◆ Problem details ◆
Only the lines below between the one holding "Image resolution: width=1456" and the one holding "the chevron arrow", inclusive, are to be reproduced word for word; the pictures are to be left out.

◆ Entries provided ◆

___

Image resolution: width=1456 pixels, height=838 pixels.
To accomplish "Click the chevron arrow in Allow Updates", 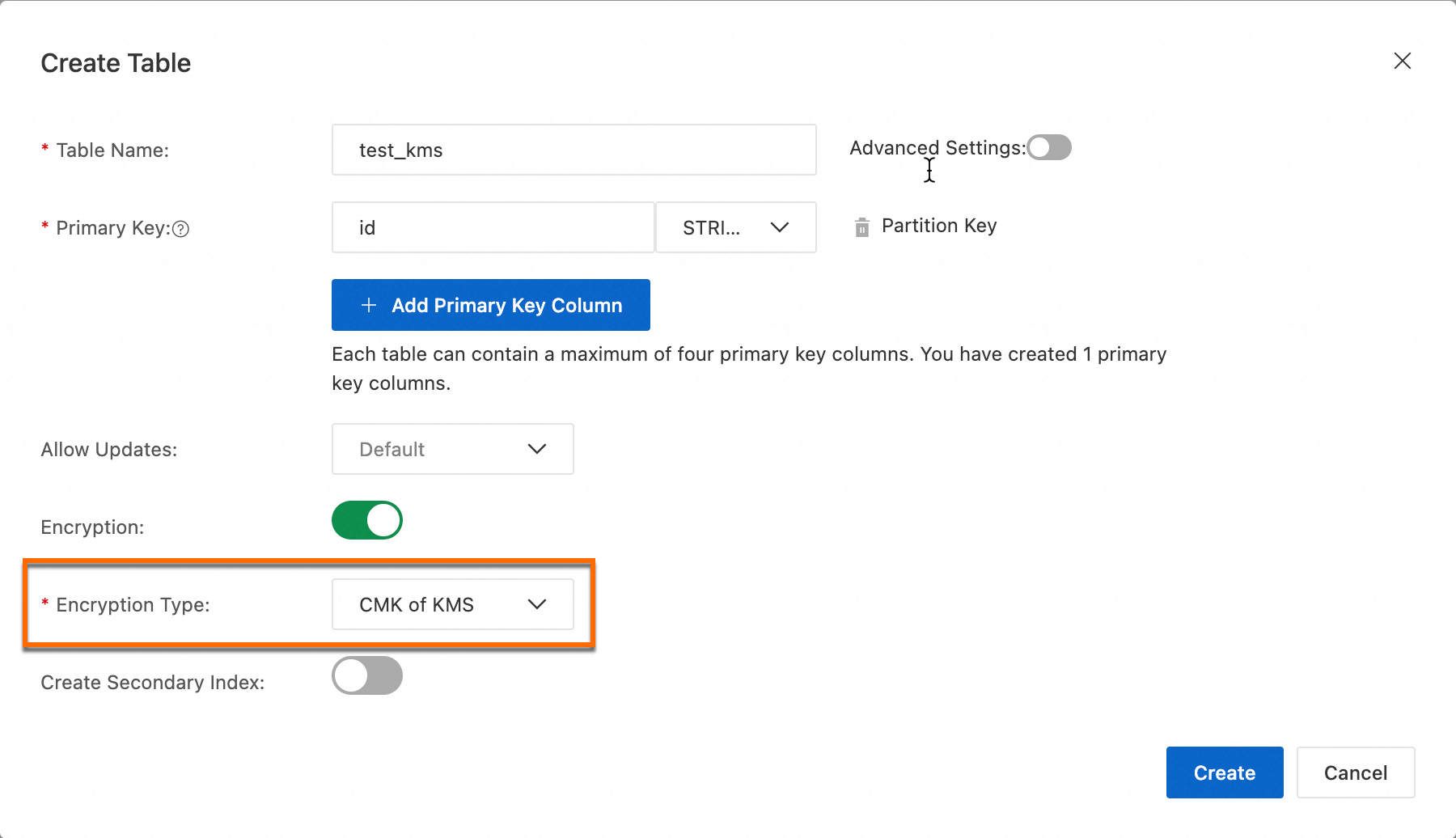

___

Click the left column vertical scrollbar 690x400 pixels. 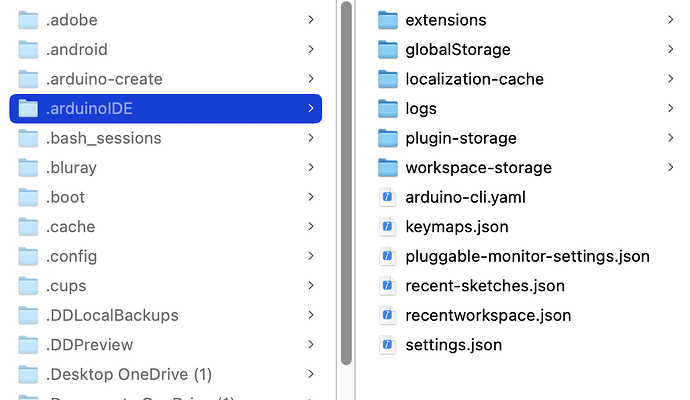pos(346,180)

___

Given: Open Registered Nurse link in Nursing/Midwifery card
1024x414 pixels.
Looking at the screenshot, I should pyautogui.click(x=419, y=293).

___

◆ Finished exercise ◆
Image resolution: width=1456 pixels, height=838 pixels.
To accomplish "Click the chevron arrow in Allow Updates", 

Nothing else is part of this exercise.